§ **RECORDS FOR PROCESSING**:
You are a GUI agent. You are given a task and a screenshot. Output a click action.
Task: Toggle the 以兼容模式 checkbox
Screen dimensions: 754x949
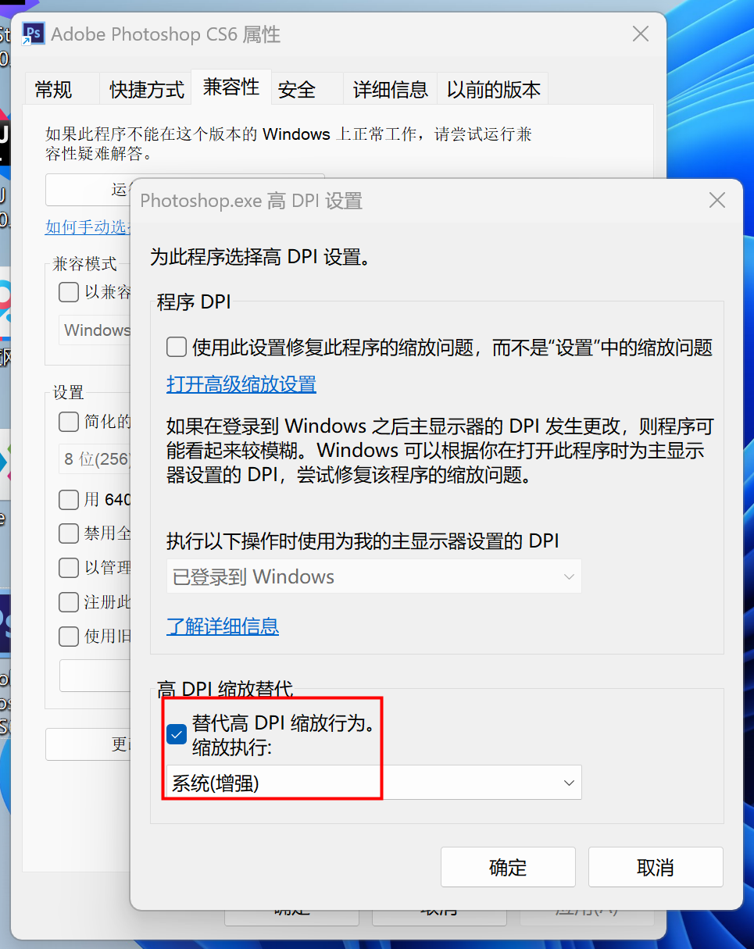click(x=69, y=292)
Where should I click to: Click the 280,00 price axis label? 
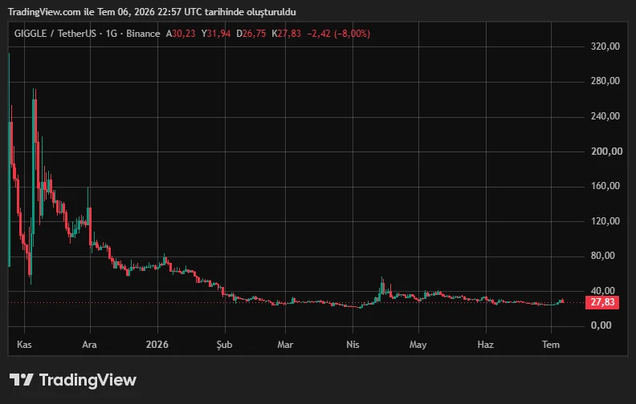[605, 81]
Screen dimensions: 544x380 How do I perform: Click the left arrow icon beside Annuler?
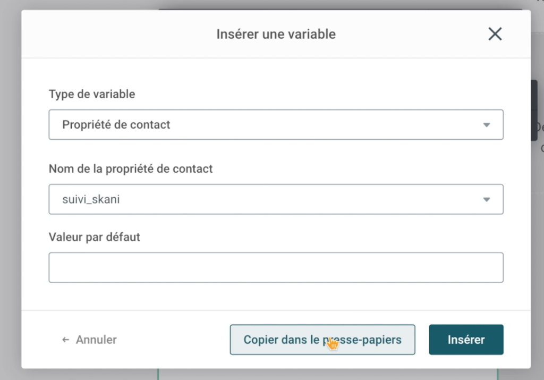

§ **TASK PROMPT**: Word for word, return the material above; the pictures stay out.

§ **EXERCISE RESPONSE**:
You are a GUI agent. You are given a task and a screenshot. Output a click action.
Task: Toggle the 以兼容模式 checkbox
Screen dimensions: 754x949
click(x=69, y=292)
Where should I click to: Click the 280,00 price axis label? 
[605, 81]
Screen dimensions: 544x380 How do I perform: Click the left arrow icon beside Annuler?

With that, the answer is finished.